Am Samstag greifen die Herren mit den großen Taschen bei den Olympischen Spielen ins Geschehen ein.

Am vorletzten Wettkampftag in London steht der Moderne Fünfkampf auf dem Programm.

Moderner Fünfkampf? Das ist Fechten, Schwimmen, Reiten und abschließend Laufen und Schießen kombiniert.

Die Athleten haben in ihren mit rund 45 Kilogramm vollgepackten Spezial-Taschen alles dabei, was sie für die fünf Disziplinen brauchen.

„Das ist typisch für unseren Sport: Wir schleppen den ganzen Tag“, sagt Österreichs Vertreter Thomas Daniel.

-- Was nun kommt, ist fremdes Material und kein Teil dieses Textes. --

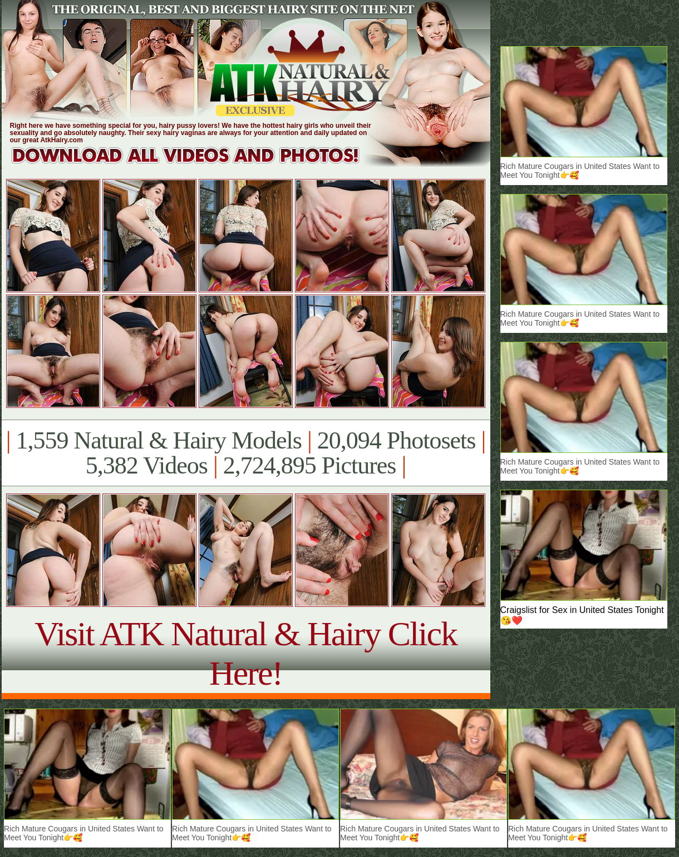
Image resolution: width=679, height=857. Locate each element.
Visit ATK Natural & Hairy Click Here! (246, 653)
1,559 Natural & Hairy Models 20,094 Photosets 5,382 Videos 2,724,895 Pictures (245, 453)
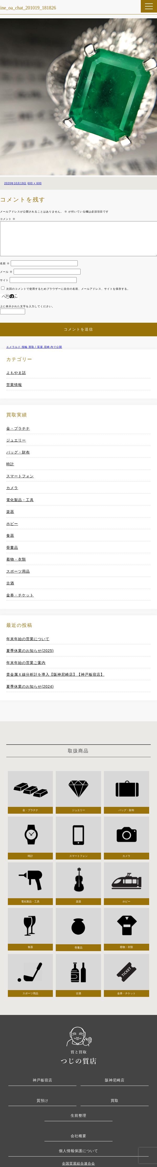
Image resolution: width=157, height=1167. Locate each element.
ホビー (12, 524)
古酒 (10, 583)
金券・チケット (20, 595)
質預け (42, 1100)
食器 (10, 535)
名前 (5, 263)
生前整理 (78, 1115)
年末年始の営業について (27, 639)
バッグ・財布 (18, 452)
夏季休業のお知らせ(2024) (30, 686)
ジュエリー (16, 440)
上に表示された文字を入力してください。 (27, 306)
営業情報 (14, 385)
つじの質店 (78, 1044)
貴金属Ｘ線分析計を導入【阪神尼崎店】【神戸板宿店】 (55, 674)
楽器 (10, 512)
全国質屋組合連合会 (78, 1163)
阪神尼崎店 (115, 1080)
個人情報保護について (78, 1151)
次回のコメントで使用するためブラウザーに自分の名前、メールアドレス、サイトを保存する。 (68, 288)
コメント (7, 218)
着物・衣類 (16, 559)
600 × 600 (34, 183)
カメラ (12, 488)
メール (6, 271)
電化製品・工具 (20, 500)
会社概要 (78, 1136)
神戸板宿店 (42, 1080)
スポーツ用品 (18, 571)
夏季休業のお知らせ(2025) (30, 651)
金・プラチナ (18, 428)
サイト (4, 280)
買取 (115, 1100)
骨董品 (12, 547)
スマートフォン (20, 476)
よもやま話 (16, 373)
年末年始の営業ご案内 (26, 663)
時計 (10, 464)
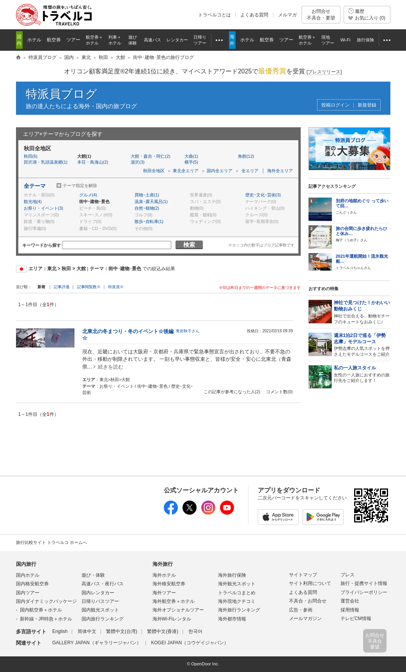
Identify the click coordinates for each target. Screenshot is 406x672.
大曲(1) (191, 156)
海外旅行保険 (232, 575)
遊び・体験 (93, 575)
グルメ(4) (88, 195)
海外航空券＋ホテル (173, 601)
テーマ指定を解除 (80, 185)
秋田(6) (30, 156)
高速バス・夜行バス (103, 583)
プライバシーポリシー (363, 592)
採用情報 (349, 610)
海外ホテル (164, 575)
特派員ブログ (61, 93)
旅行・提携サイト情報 (363, 583)
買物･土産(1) (147, 195)
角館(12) (246, 156)
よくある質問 (254, 14)
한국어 (195, 631)
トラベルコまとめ (236, 592)
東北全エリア (186, 170)
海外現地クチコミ (236, 601)
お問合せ (321, 15)
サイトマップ (303, 575)
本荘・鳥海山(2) (92, 162)
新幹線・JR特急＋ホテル (46, 619)
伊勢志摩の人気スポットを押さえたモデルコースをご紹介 (362, 344)
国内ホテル (27, 575)
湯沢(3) (137, 162)
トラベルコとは (214, 14)
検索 (189, 244)
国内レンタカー (98, 592)
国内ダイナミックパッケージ (46, 601)
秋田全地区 (154, 170)
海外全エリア (280, 170)
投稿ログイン (335, 105)
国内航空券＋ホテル (41, 610)
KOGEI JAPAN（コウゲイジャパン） (190, 642)
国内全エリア (219, 170)
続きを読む (110, 367)
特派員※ (116, 287)
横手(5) (191, 162)
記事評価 (61, 287)
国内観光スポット (100, 610)
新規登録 (367, 105)
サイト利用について (310, 583)
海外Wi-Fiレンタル (171, 619)
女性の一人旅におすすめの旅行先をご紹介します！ (362, 374)
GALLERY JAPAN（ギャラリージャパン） (96, 642)
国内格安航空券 (32, 583)
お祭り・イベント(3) (43, 208)
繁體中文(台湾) (121, 631)
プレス (347, 575)
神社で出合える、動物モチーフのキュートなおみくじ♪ (362, 311)
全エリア (250, 170)
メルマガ (287, 14)
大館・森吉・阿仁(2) (150, 156)
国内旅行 (26, 564)
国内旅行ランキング (103, 619)
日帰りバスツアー (100, 601)
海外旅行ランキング (239, 610)
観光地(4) (33, 201)
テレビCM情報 (355, 618)
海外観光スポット (236, 583)
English (59, 631)
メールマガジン (305, 618)
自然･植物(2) (147, 208)
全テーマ (35, 186)
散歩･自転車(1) (149, 221)
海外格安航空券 (168, 583)
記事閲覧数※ (89, 287)
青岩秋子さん (187, 331)
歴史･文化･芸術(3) (263, 195)
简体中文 (87, 631)
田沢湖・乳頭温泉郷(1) (45, 162)
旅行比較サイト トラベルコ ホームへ (51, 542)
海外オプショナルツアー (178, 610)
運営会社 (349, 601)
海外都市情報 (232, 619)
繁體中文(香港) (162, 631)
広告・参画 (300, 610)
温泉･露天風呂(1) (151, 201)
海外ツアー (164, 592)
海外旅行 (162, 564)
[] (324, 72)
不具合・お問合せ (307, 601)
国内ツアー (27, 592)
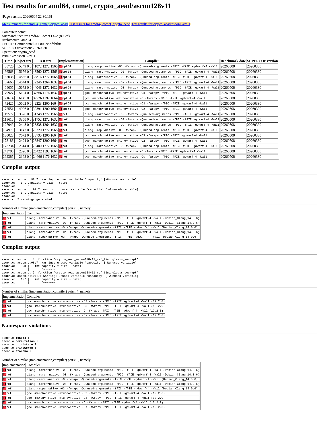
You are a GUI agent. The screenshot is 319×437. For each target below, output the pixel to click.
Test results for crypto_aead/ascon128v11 (160, 24)
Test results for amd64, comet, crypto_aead (99, 24)
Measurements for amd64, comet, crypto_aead (35, 24)
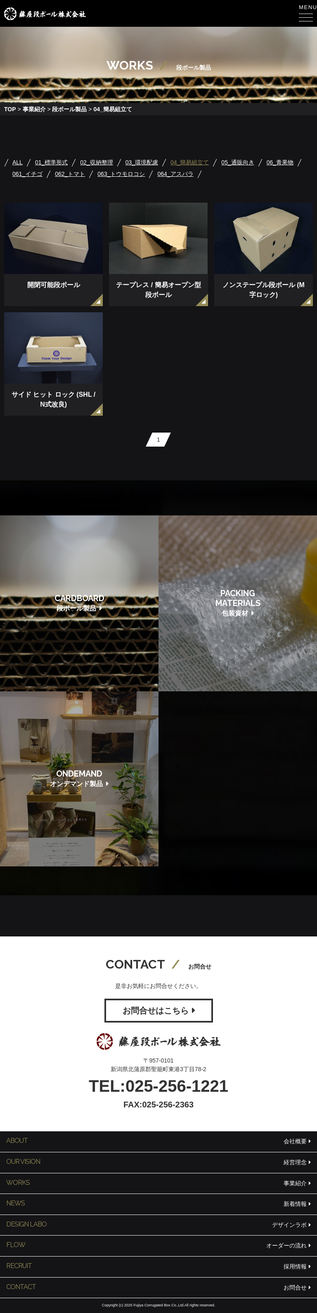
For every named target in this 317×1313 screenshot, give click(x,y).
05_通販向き (237, 162)
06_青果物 (280, 162)
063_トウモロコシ (121, 174)
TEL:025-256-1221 (158, 1086)
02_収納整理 (96, 162)
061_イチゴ (27, 174)
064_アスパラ (175, 174)
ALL (17, 162)
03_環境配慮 (141, 162)
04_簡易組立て (189, 162)
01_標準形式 (51, 162)
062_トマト (70, 174)
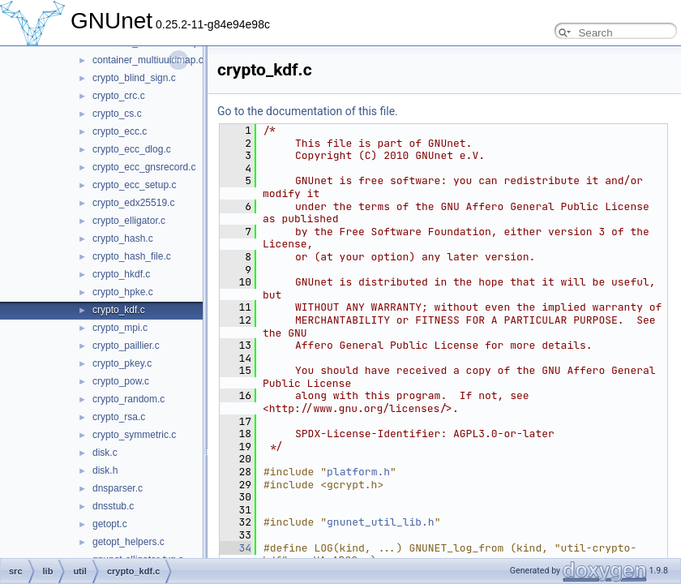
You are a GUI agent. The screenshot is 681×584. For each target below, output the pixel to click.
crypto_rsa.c (118, 417)
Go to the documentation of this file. (307, 111)
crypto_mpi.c (120, 327)
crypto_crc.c (118, 95)
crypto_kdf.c (118, 310)
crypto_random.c (128, 399)
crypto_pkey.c (122, 363)
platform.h (358, 472)
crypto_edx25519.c (133, 202)
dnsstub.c (113, 506)
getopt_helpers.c (128, 542)
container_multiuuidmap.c (147, 60)
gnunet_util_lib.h (381, 522)
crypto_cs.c (117, 113)
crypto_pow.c (120, 381)
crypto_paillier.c (126, 345)
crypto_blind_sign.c (134, 78)
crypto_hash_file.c (131, 256)
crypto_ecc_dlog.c (131, 149)
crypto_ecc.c (119, 131)
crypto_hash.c (122, 238)
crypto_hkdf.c (121, 274)
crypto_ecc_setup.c (134, 185)
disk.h (105, 470)
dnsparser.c (117, 488)
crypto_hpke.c (122, 292)
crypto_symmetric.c (134, 434)
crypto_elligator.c (128, 220)
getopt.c (109, 524)
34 (235, 548)
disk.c (105, 452)
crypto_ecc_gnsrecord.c (143, 167)
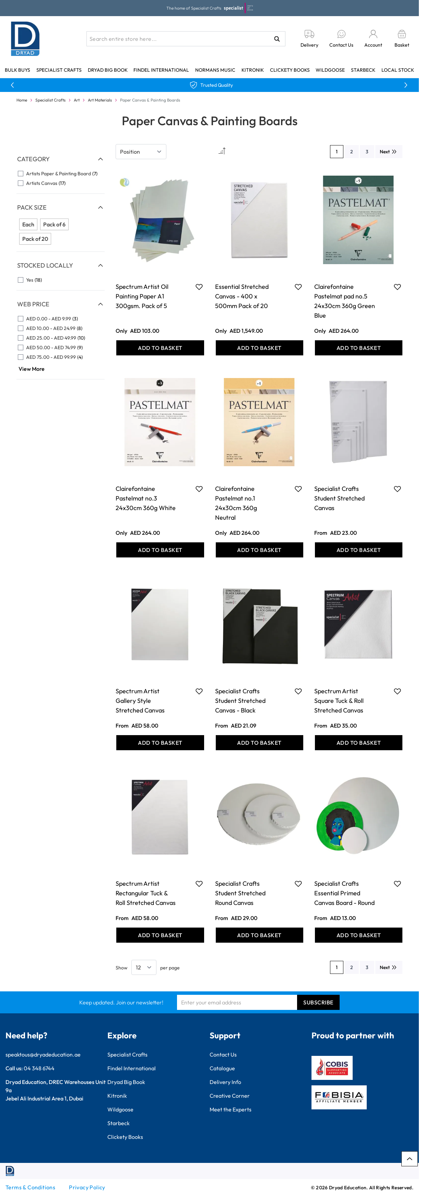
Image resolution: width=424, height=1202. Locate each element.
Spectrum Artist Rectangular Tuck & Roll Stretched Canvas (146, 893)
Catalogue (222, 1068)
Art (77, 100)
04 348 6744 (39, 1068)
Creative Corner (230, 1095)
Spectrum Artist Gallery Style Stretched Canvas (140, 700)
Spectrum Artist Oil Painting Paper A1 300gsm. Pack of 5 (142, 296)
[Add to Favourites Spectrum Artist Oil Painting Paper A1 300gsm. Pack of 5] (199, 287)
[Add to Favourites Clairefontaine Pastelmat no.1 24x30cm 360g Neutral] (298, 489)
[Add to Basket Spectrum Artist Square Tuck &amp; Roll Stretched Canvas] (358, 742)
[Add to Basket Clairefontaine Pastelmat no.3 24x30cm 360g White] (160, 549)
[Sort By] (141, 151)
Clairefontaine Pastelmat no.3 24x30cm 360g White (146, 498)
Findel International (161, 70)
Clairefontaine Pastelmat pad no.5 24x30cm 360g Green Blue (344, 301)
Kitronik (253, 70)
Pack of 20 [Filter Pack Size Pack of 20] (35, 238)
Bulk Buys (17, 70)
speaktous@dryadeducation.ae (43, 1054)
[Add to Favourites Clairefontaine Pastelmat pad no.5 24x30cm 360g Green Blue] (397, 287)
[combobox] (185, 38)
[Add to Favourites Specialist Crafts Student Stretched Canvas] (397, 489)
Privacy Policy (87, 1187)
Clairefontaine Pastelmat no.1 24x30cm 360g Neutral (236, 503)
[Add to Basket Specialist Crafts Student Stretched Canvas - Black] (259, 742)
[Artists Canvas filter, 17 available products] (60, 183)
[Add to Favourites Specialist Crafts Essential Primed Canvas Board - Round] (397, 884)
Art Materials (100, 100)
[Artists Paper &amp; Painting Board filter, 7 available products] (60, 173)
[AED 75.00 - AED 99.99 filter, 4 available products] (60, 357)
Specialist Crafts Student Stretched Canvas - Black (240, 700)
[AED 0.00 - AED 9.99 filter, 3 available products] (60, 318)
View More (32, 368)
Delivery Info (225, 1082)
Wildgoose (330, 70)
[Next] (388, 151)
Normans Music (215, 70)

Letzte Hoffnung mit Außenseiterchance

Der 27-Jährige geht mit Außenseiterchancen in den Bewerb und ist die wirklich allerletzte rot-weiß-rote Hoffnung auf eine Medaille.

Im großen LAOLA1-Interview stellt er nicht nur seine bislang noch eher unbekannte Sportart vor.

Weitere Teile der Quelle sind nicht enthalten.